The DEI requirements increase with each level. Educators in intermediate levels must show “evidence of program impact with underrepresented audiences.” But for Kelly’s desired Level 5, the grid requires such evidence to be “robust.” Kelly also had to write about “what she learned” by meeting the requirement.
School officials denied her first promotion request in 2024, stating that Kelly had low diversity training hours and had provided no evidence to show that she worked to reach underserved audiences. In her application the following year, Kelly highlighted her site visits and technical expertise work with LGBTQ and Greek Orthodox businesses. But again, the school rejected her application.
School officials questioned how helping the businesses qualified as diversity training and said that she didn’t appear to be making an effort to learn more about DEI. They recommended she seek other DEI “development activities.”
But Kelly’s lawsuit argues that Penn State didn’t accept her outreach to LGBTQ and Greek Orthodox–owned businesses because it didn’t fit the university’s “narrow” idea of diversity. According to the suit, the required written reflection demonstrates that the school focused on her beliefs and not just her attendance at DEI-related events.
“The university was not neutrally assessing Dr. Kelly’s professional competence,” the lawsuit alleges. “It was policing her thoughts—demanding not just participation in DEI activities, but evidence of genuine ideological conversion.”
Penn State Extension declined to comment on Kelly’s suit.
While she tried to comply with Penn State’s requirements, she didn’t do so in a way that fit with the school’s viewpoint, said Reilly Stephens, an attorney at Liberty Justice Center, which represents Kelly.
“Her work is about grapes, and how you make food—it’s not ideological,” Stephens said. “Basically, the only work that gets rewarded anymore is ideological.”
But ideological efforts should not determine hiring and promotions, he said, adding that under the First Amendment, Kelly has a right to be free from viewpoint discrimination by the government.
Other schools have also based hirings, promotions, and firings on viewpoints about issues like DEI and gender, Stephens noted. Last year, a professor sued the University of Illinois Chicago after it fired him for criticizing the school’s DEI-based hiring practices. In November, a tenured professor at the University of Arizona sued school officials for barring him from various governance committees, alleging it did so because he sought records on the school’s race-based hiring.

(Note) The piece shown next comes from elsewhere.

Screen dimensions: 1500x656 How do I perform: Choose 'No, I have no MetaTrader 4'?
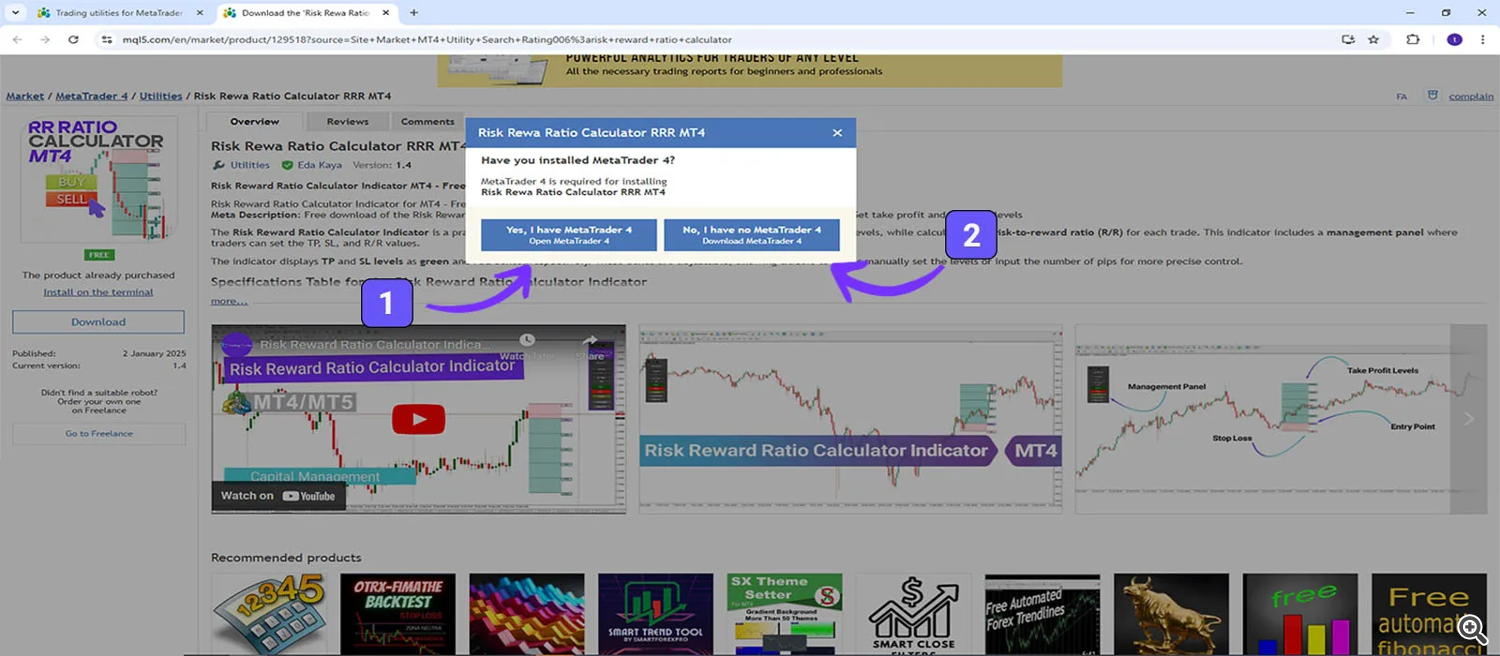(751, 235)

Also in 2025, after six years of litigation, a Kentucky professor reached a $1.6 million settlement with the University of Louisville, which had fired him over his remarks on gender dysphoria.
Public universities can’t require employees to adhere to a particular viewpoint for their career advancement, said Ernie Walton, the dean at Regent University’s School of Law. He said Penn State should base its promotion decisions only on Kelly’s merits, such as the number of articles she published or classes she taught.
“[The government] can’t condition promotion based on agreement with a certain viewpoint. That is a straightforward violation of the First Amendment,” Walton said. “The Supreme Court has held time and time again [that] the government cannot do that. They can’t pick a favorite viewpoint as a winner.”
The university doubled down on its viewpoint when it rejected Kelly’s diversity work with the businesses, Walton added. She tried to check the required boxes, but Penn State dubbed her work not diverse enough.
“It’s not your classic conservative Christian [case]. If she has checked the box, even for LGBTQ, it just demonstrates how far these universities are willing to go,” Walton said. “You can imagine, for people who don’t want to check the boxes at all, how difficult it would be to get a promotion.”